(Dataset items)
§ §
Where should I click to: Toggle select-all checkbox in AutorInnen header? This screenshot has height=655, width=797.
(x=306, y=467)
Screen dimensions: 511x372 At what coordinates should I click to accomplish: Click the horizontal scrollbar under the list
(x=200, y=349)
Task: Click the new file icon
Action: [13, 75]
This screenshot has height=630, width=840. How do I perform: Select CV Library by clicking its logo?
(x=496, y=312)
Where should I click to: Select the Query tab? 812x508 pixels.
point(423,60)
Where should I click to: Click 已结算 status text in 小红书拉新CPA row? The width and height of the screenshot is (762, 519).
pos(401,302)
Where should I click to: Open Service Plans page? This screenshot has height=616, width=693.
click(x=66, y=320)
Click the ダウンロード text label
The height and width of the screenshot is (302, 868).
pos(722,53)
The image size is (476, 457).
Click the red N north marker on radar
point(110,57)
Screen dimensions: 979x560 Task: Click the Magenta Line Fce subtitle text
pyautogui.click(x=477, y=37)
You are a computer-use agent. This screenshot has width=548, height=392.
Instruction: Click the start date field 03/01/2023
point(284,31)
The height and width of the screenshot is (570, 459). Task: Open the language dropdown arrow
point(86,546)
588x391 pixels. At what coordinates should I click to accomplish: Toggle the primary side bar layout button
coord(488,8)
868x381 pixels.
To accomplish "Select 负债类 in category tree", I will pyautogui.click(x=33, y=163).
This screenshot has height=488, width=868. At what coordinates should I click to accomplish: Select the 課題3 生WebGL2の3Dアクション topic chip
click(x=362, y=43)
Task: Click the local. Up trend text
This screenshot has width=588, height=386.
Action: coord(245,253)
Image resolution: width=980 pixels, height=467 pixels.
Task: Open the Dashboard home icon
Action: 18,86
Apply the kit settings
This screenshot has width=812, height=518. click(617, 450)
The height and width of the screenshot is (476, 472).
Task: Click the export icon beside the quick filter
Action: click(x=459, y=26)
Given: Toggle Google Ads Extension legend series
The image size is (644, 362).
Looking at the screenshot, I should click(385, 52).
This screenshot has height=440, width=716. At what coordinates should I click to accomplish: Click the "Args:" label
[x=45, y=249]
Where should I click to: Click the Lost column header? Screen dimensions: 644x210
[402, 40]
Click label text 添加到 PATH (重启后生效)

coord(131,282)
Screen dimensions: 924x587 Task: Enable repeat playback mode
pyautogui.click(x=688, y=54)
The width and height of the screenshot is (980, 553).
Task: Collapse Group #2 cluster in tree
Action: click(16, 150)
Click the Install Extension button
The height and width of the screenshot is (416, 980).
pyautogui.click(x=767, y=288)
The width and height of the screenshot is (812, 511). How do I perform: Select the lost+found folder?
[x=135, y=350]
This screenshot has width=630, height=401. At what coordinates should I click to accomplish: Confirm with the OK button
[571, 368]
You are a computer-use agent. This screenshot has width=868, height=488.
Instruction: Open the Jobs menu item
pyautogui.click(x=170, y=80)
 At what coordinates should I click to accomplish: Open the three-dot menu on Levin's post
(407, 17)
§ §
Set down only the lines above that fall between the line holding "588x391 pixels. At" and the line holding "Task: Click the local. Up trend text", inclusive, keeping each exact.

588x391 pixels. At what coordinates should I click to accomplish: Toggle the primary side bar layout button
coord(488,8)
868x381 pixels.
To accomplish "Select 负债类 in category tree", I will pyautogui.click(x=33, y=163).
This screenshot has height=488, width=868. At what coordinates should I click to accomplish: Select the 課題3 生WebGL2の3Dアクション topic chip
click(x=362, y=43)
Task: Click the local. Up trend text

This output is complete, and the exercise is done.